| SOURCE DOCUMENT |
[Start of section]

Tuesday, May 10, 2011
The economist John Kenneth Galbraith once wrote that “[n]othing in American business attitudes is so iniquitous as government interference in the internal affairs of the corporation.” J. Galbraith, THE NEW INDUSTRIAL STATE 77 (1967). Note the strong word: iniquitous. Iniquity means “wickedness" or "gross injustice." This is indeed a serious issue for American business.
Galbraith’s observation leads well into what I perceive to be another wall or barrier that environmental laws (and scholars of environmental law) come up against: the industrial production process. Instead of being able to focus on how production processes may be resource-intensive or otherwise environmentally-harmful, our environmental laws are often limited to just dealing with their waste outputs. A few examples:
- As exemplified in the early Clean Air Act case National Lime Assn v. EPA (DC Cir, 1980), the EPA has limited ability to influence the inputs to the production process when writing standards. Rather, government has to take the industry as is, setting standards that conform to the way the industry produces. The question for the regulator is not: How could you produce this product in a way that reduces pollution? But rather: Given that you produce it in this way, what is the level of pollution control required?
- The Pollution Prevention Act is in some ways bold and innovative, but it is does not mandate pollution prevention. Why not? Perhaps because it cuts to close to interfering in the internal affairs of the corporation.

[End of section]

| SOURCE MATERIAL |

[Start of section]

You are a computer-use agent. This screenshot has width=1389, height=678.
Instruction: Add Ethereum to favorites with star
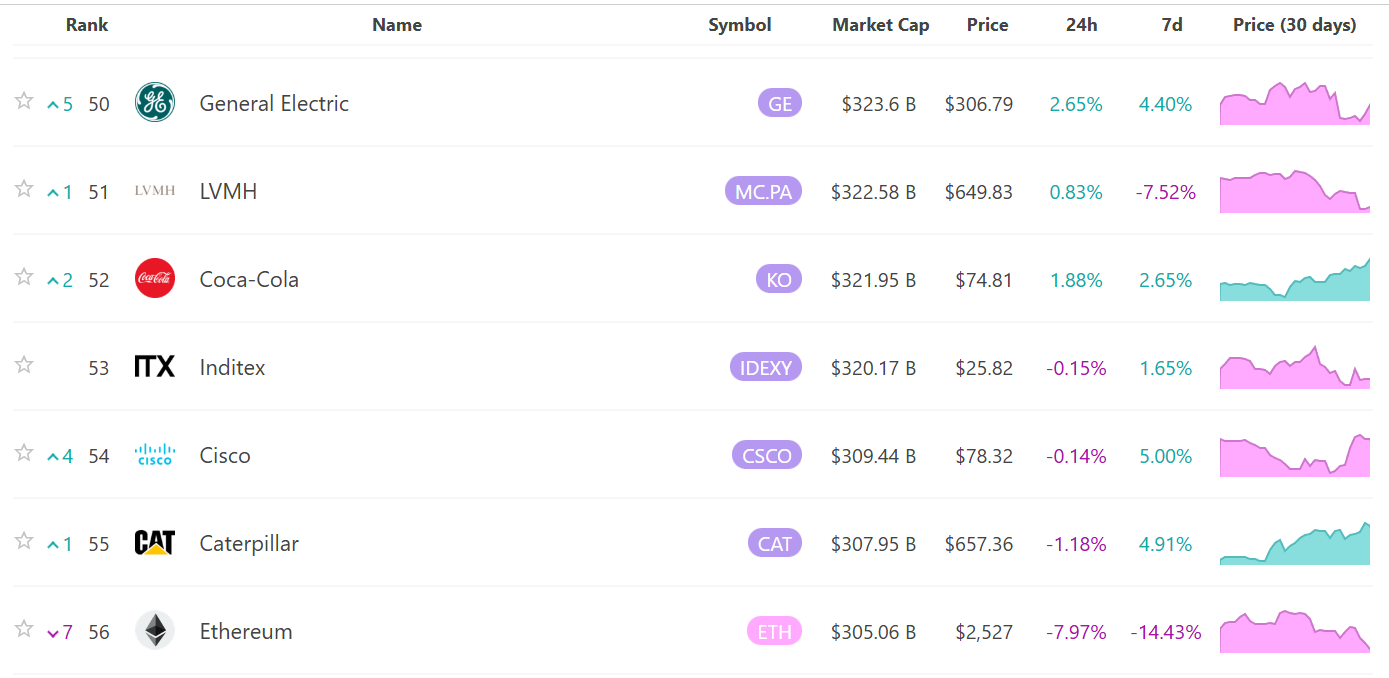coord(24,629)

[End of section]

| WORK INSTRUCTION |
Continue the text on environmental law and the industrial production process, beginning right after its last sentence. The material above is separate from the text on environmental law.

| TASK ANSWER |
- Under the Resource Conservation and Recovery Act, the producers (or generators) of hazardous waste are only lightly regulated. Extensive litigation about what is or is not “discarded” has also limited the government’s regulatory reach with respect to those facilities that engage in the treatment, disposal and storage of hazardous wastes.
- The federal environmental law that had the potential to most affect (or interfere with) the industrial production process is the Toxic Substances Control Act. It has been a failure and reform is currently on the legislative agenda. In 2009, the Government Accountability Office included “transforming EPA’s processes for assessing and controlling toxic chemicals” on a list of 30 high risk areas in government operations. That means it is an area of governmental action that is not working well and has important implications for the country’s economic and political well-being. Another high-risk area identified in 2009 was “modernizing the outdated US financial regulatory system.”
I find myself wondering the following: How far can an environmental law framework that has internalized American business's moral repugnance to governmental interference in production processes take us towards an environmentally sustainable economy?